- **Stated goal**:
Put the lines of the items into a Markdown table with the columns Row and Line, one row per line, from the line with "The image size is (930, 417)." through the end of the items. Skip blank lines and include both ends.

- **Exercise input**:
%%
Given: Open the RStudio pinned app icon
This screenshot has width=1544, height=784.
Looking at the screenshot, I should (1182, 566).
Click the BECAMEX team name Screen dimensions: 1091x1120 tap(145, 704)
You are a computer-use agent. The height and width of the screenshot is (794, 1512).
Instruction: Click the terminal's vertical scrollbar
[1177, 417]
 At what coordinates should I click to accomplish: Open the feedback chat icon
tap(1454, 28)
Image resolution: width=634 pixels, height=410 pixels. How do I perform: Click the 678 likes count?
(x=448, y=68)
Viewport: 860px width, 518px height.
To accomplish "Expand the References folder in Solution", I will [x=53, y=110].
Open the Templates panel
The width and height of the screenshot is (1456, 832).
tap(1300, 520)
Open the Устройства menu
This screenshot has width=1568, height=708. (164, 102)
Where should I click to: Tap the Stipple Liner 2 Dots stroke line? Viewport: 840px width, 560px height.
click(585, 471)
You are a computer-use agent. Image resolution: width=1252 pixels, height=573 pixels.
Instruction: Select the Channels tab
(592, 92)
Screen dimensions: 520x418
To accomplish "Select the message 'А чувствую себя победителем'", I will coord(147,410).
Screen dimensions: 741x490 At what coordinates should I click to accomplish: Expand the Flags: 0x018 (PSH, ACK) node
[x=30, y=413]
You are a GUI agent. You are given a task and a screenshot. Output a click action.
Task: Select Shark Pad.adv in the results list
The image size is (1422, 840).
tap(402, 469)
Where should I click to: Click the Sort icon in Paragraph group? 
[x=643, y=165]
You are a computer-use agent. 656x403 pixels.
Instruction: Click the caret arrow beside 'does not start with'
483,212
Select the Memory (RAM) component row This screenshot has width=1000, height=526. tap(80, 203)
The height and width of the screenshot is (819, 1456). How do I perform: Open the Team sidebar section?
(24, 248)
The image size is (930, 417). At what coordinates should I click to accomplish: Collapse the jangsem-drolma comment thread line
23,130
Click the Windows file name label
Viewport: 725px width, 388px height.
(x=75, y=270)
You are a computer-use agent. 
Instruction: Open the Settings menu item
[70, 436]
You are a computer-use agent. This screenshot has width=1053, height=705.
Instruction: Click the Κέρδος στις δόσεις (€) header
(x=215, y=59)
%%
- **Output below**:
| Row | Line |
|---|---|
| 1 | The image size is (930, 417). At what coordinates should I click to accomplish: Collapse the jangsem-drolma comment thread line |
| 2 | 23,130 |
| 3 | Click the Windows file name label |
| 4 | Viewport: 725px width, 388px height. |
| 5 | (x=75, y=270) |
| 6 | You are a computer-use agent.  |
| 7 | Instruction: Open the Settings menu item |
| 8 | [70, 436] |
| 9 | You are a computer-use agent. This screenshot has width=1053, height=705. |
| 10 | Instruction: Click the Κέρδος στις δόσεις (€) header |
| 11 | (x=215, y=59) |